▶ _TASK ITEM_: Give the records back exactly as written, but without the images.

#### SUPPLIED DATA

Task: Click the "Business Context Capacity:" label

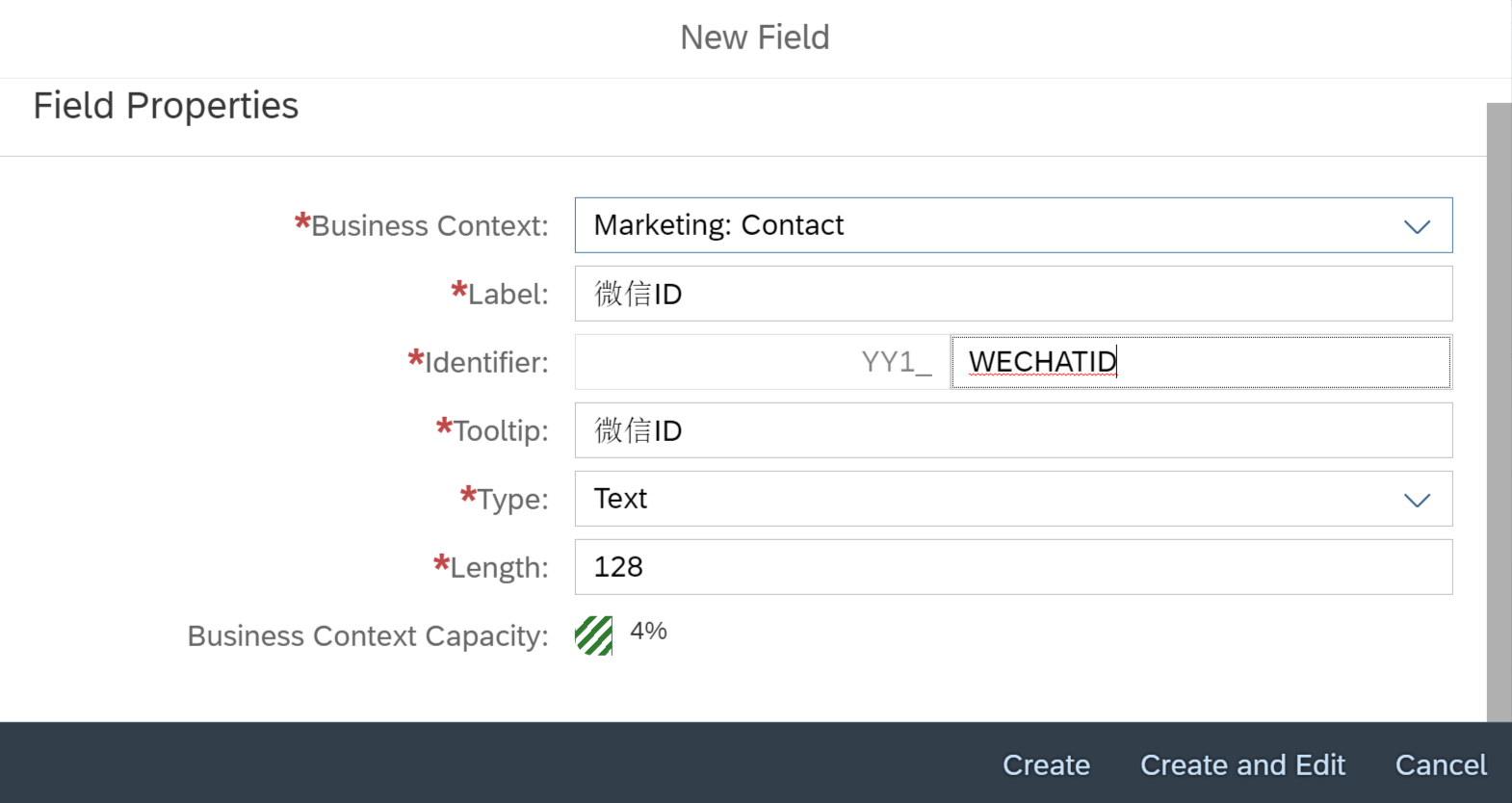Action: [368, 636]
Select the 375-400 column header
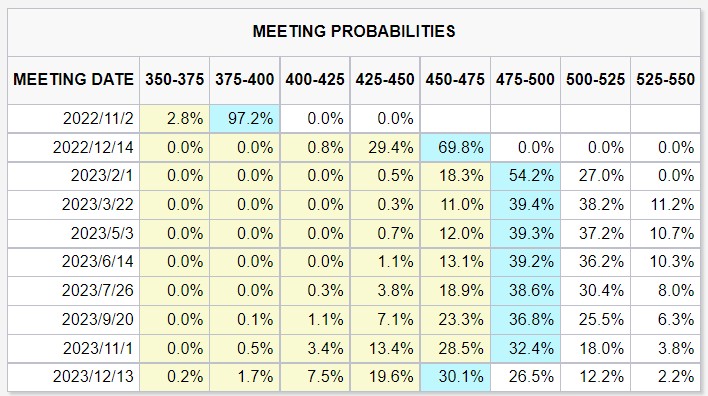The height and width of the screenshot is (396, 708). point(244,79)
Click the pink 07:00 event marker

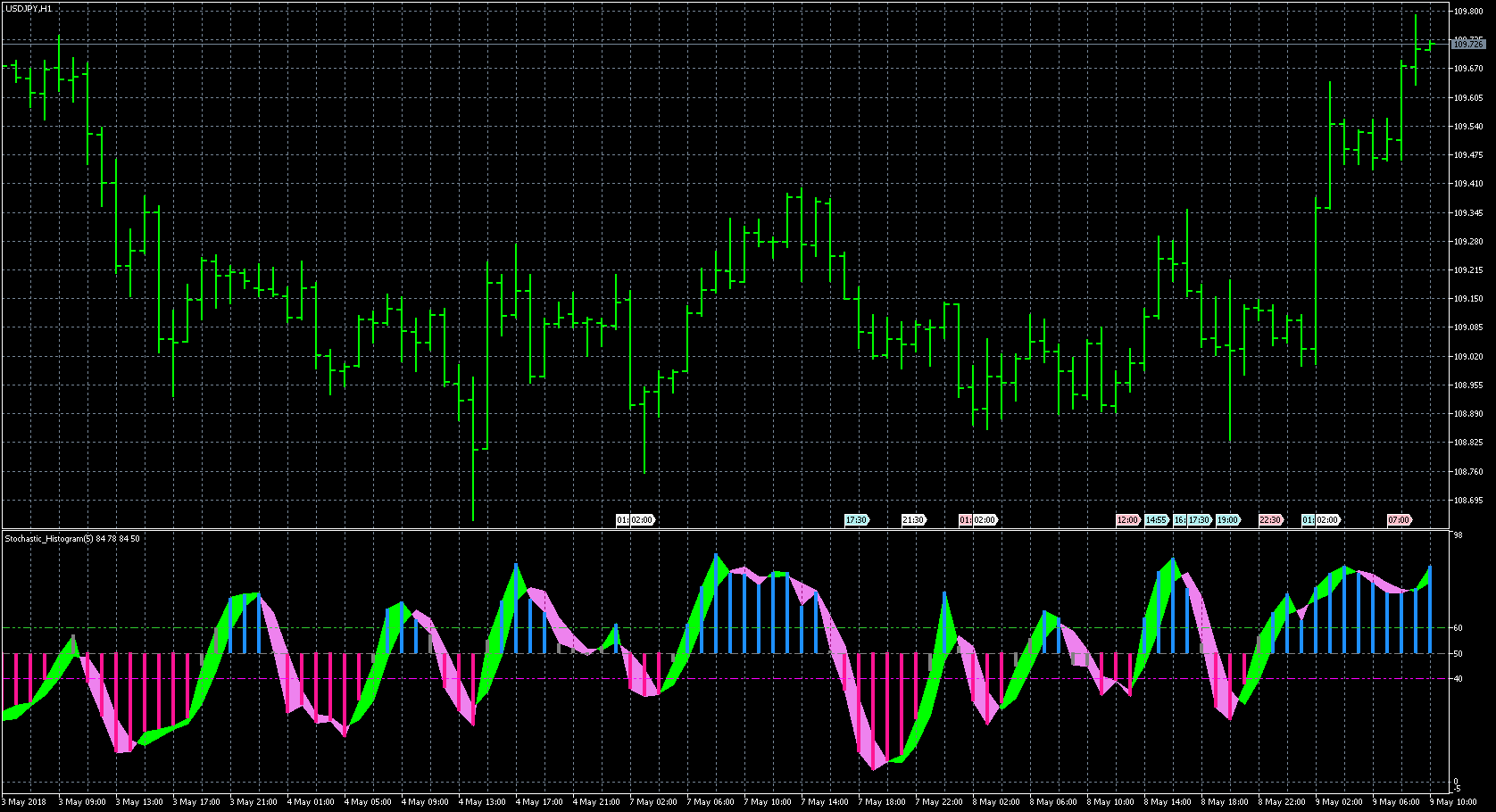tap(1399, 520)
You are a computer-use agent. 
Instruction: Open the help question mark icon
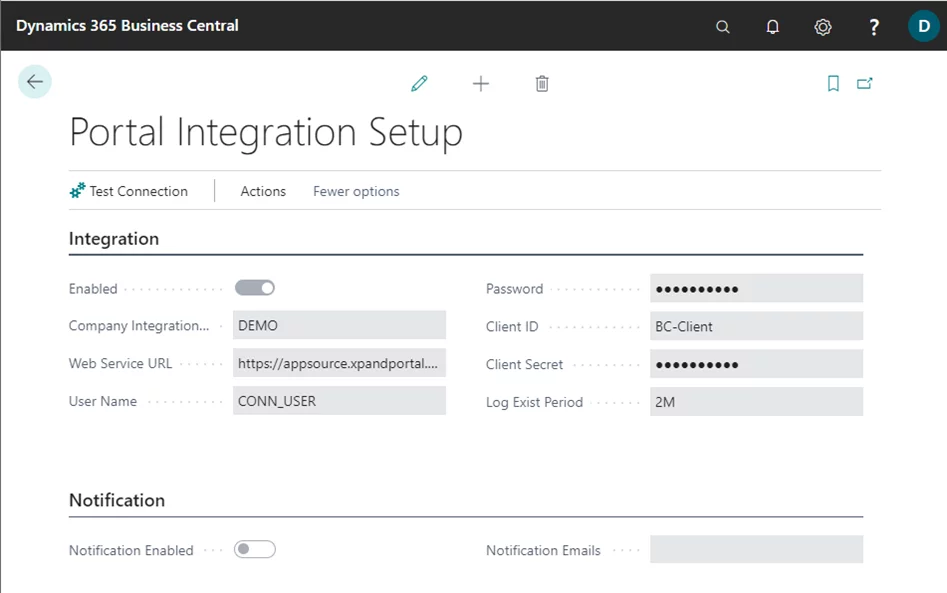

########

▶ _RESULT BELOW_:
Task: Click the "Business Context Capacity:" label

Action: [368, 636]
Select the 375-400 column header
The height and width of the screenshot is (396, 708). point(244,79)
Click the pink 07:00 event marker

tap(1399, 520)
You are a computer-use agent. 
Instruction: Open the help question mark icon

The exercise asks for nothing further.